Baseada em Evidências em Perinatologia.

Visando normatizar as ações assistenciais do panorama obstétrico nacional, com a amplitude necessária a um atendimento de qualidade, o governo por meio da portaria n° 569, de 1º de junho de 2000, BRASIL (2000), lançou o Programa de Humanização do Pré-Natal (PHPN), caracterizado pelo olhar integral na assistência obstétrica e pela afirmação dos direitos da mulher.

Sobre as práticas do PNPH, Bonilha e Espírito Santo (2000, p.5), enfatizam que:

[...] tais práticas incluem o respeito ao processo fisiológico da parturição e nascimento de cada bebê, nos quais as ações dos profissionais de saúde devem ser cuidadosas, evitando-se os excessos e utilizando-se, de modo criterioso, os recursos tecnológicos disponíveis.

Esse processo pró-humanização abriu espaço para o diálogo sobre a mudança de condutas e de procedimentos adotados nos serviços, priorizando o parto vaginal, a não medicalização do parto e a redução de cesarianas; crítica aos procedimentos que levam à despersonalização da mulher à realização de operações cesáreas desnecessárias e incentiva o processo de parto ativo como um acontecimento fisiológico (NOGUEIRA, 2006).

Para a humanização do parto é fundamental a boa preparação da gestante para esse momento, que deverá ser iniciada precocemente durante o pré-natal. Assim, profissionais de saúde devem mobilizar esforços a fim de atendê-las de maneira humanizada. Para tanto, dever- se-á promover o acolhimento da mulher e de seu companheiro no serviço de saúde, fornecendo informações desde as mais simples, de onde e como o nascimento deverá ocorrer, o preparo físico e psíquico da mulher e, sempre que possível, realizar uma visita à maternidade para conhecer suas instalações físicas, o pessoal e os procedimentos rotineiros, entre outros (BRASIL, 2001).
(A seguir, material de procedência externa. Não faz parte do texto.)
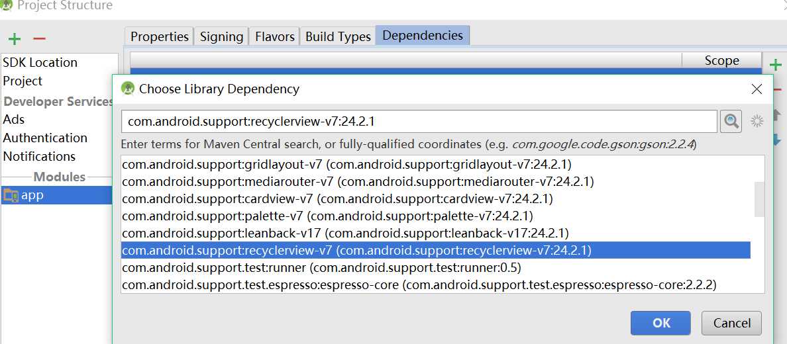This screenshot has height=344, width=787.
Task: Close the Choose Library Dependency dialog
Action: coord(757,89)
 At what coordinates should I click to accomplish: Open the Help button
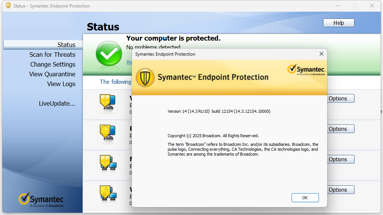[x=338, y=23]
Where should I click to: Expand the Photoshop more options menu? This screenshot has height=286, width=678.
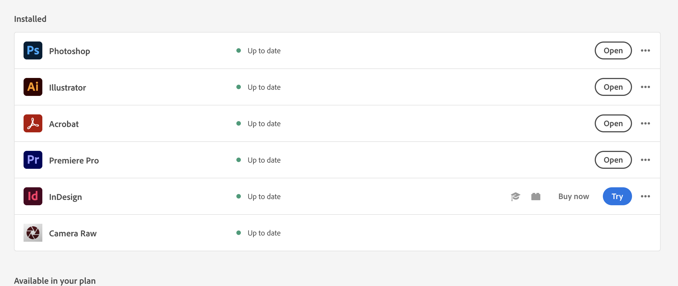645,50
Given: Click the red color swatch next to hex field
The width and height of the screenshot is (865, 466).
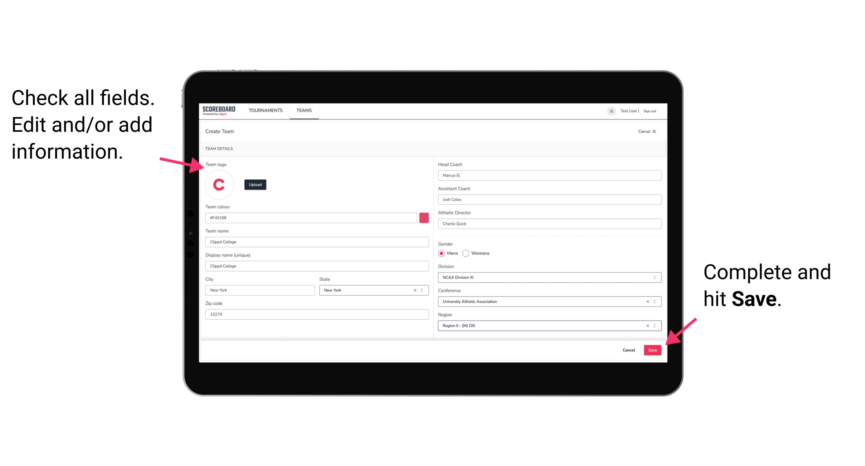Looking at the screenshot, I should [424, 218].
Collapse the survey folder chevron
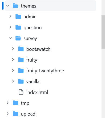Screen dimensions: 105x118 point(10,38)
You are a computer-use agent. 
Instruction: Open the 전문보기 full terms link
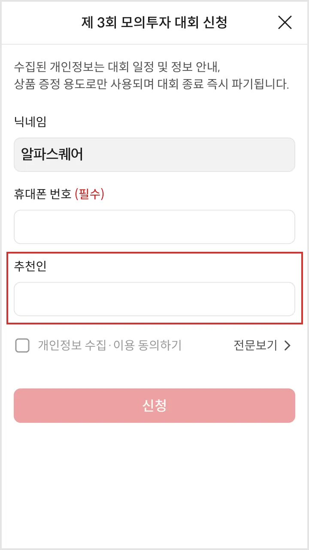tap(255, 345)
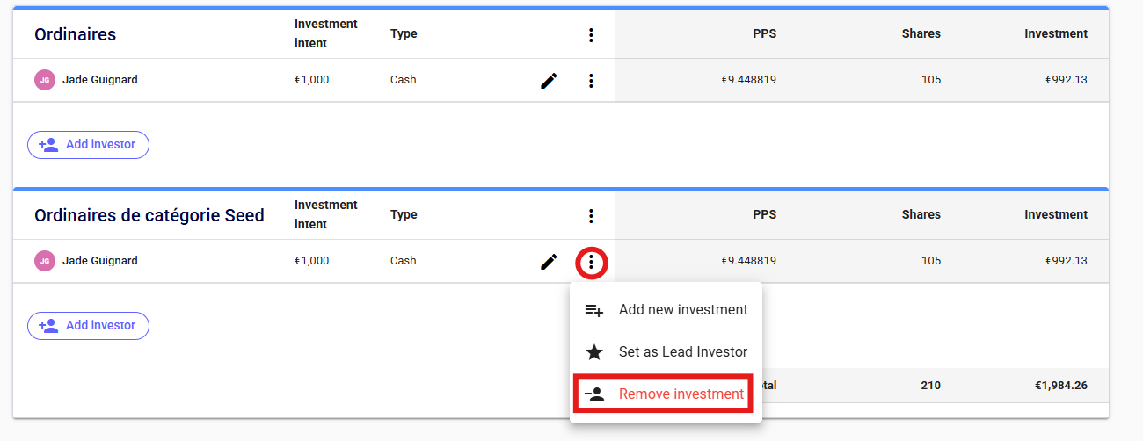Choose Add new investment from the menu
1143x441 pixels.
(682, 310)
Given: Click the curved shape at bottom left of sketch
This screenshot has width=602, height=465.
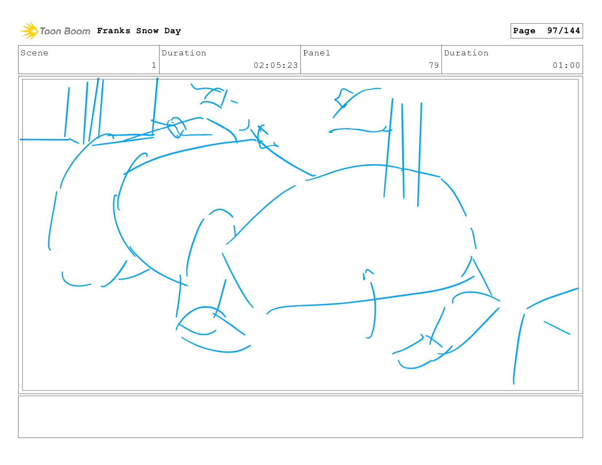Looking at the screenshot, I should (x=213, y=330).
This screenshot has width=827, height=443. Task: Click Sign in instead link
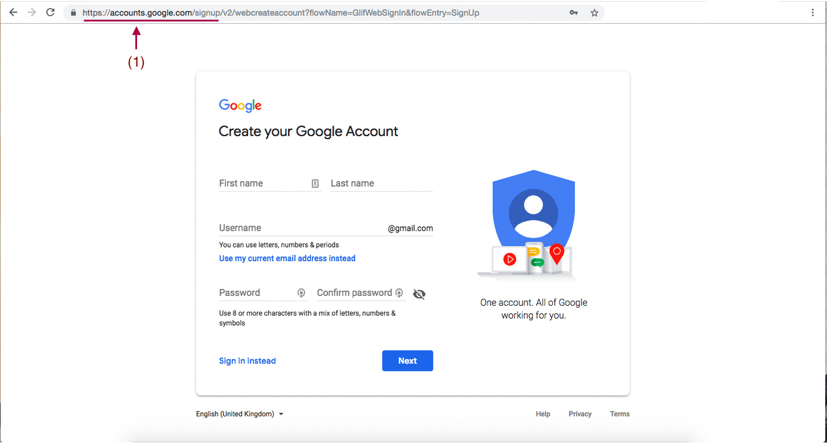[x=247, y=361]
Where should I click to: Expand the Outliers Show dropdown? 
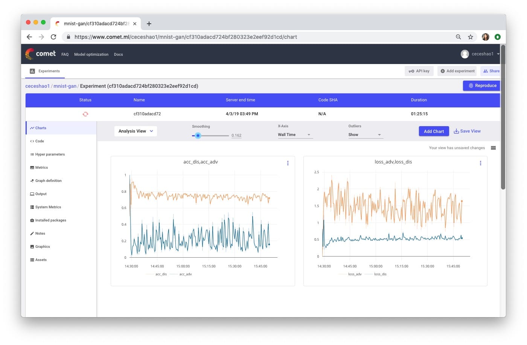pos(365,135)
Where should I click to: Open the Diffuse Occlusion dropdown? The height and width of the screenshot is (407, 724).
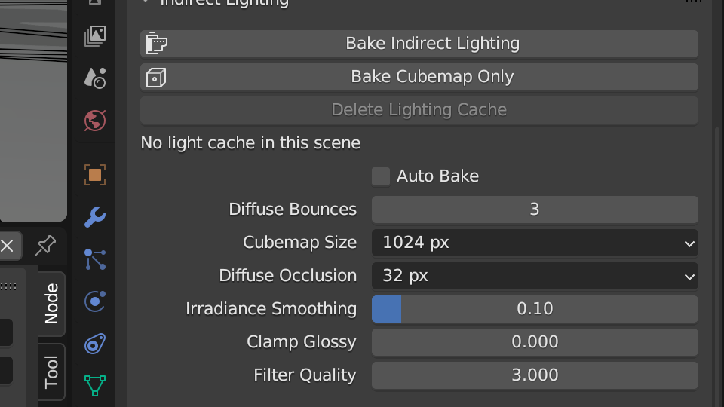point(535,276)
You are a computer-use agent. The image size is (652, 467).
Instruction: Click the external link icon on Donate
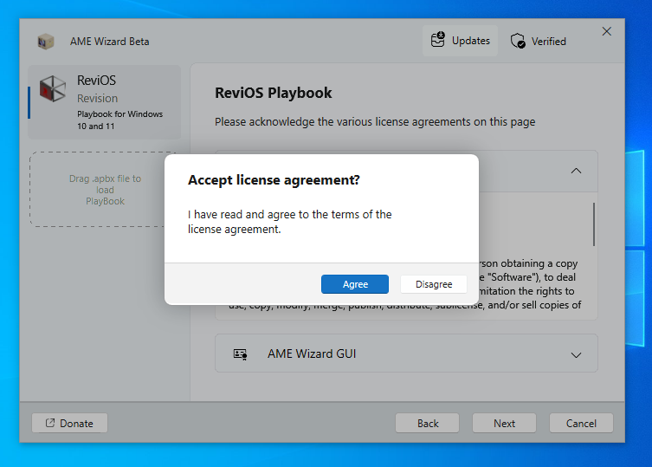[x=50, y=424]
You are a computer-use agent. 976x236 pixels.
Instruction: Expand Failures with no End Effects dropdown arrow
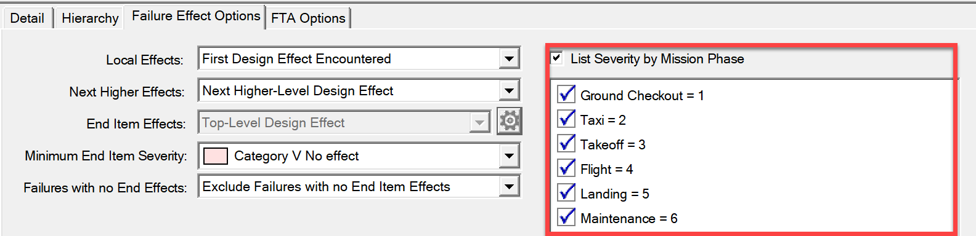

No Brasil, em 2000, foi iniciada uma campanha encabeçada pela Rede pela Humanização do Parto e Nascimento (REHUNA), para que a mulher tivesse direito ao acompanhante no parto. Esta campanha teve apoio da Rede Nacional Feminista de Saúde, dos Direitos Sexuais e Direitos Reprodutivos, da Associação Brasileira de Obstetrizes e Enfermeiras Obstetras e da União dos Movimentos Populares de Saúde de São Paulo (BRŰGGEMANN, 2005).

preocupação com a saúde integral da mulher e não apenas no ciclo gravídico-puerperal, englobando também políticas de atenção voltadas à mulher vítima de violência, bem como a legalização da Antecipação Terapêutica do Parto em situações especiais (BRASIL, 2005b). Neste mesmo ano, o Ministério da Saúde instituiu a Política Nacional de Atenção Obstétrica e Neonatal, considerando a necessidade de adotar medidas que garantissem o atendimento obstétrico e neonatal de qualidade como direito de toda mulher, estabelecendo princípios e diretrizes para o atendimento à mulher desde o pré-natal até o puerpério, com atenção às principais intercorrências obstétricas (BRASIL, 2005a).

Após 5 anos de mobilização social, o Congresso Nacional sancionou, pelo Presidente da República, a Lei de nº. 11.108 que obriga os serviços de saúde do Sistema Único de Saúde (SUS), da rede própria ou conveniada, a permitirem a presença de um acompanhante escolhido pela parturiente durante todo o período de trabalho de parto, parto e pós- parto imediato (BRASIL, 2005c). Esta lei pode ser considerada um dos primeiros passos dados pelo país na questão da humanização do parto. Embora a lei exista, há muita resistência de profissionais e instituições que alegam não possuir “estrutura” para atendê-la, razão pela qual o Ministério da Saúde deflagrou, em maio de 2006, uma campanha nas redes pública e privada de saúde sobre a existência deste direito (SILVA; TYRREL, 2005).

Sabe-se que os serviços de saúde só serão eficazes se levarem em conta os fatores sociais, econômicos, políticos, o imaginário social sobre o feminino e as relações de gênero, infelizmente pouco considerados na prática, desde a antiguidade até os dias atuais (BRASIL, 2003).

Percebe-se, segundo Basso (2007), que as políticas de atendimento obstétrico e neonatal vêm evoluindo positivamente na qualificação da atenção à mulher no período gravídico-puerperal, e apesar ainda da ênfase nos aspectos técnicos do atendimento, ressalta-se a tendência em adotar o ideário da humanização do nascimento e parto. No entanto, deve-se considerar o enorme fosso entre “política de atenção”, da “realidade prática” da atenção obstétrica, diante dos inúmeros problemas que afetam os serviços de saúde.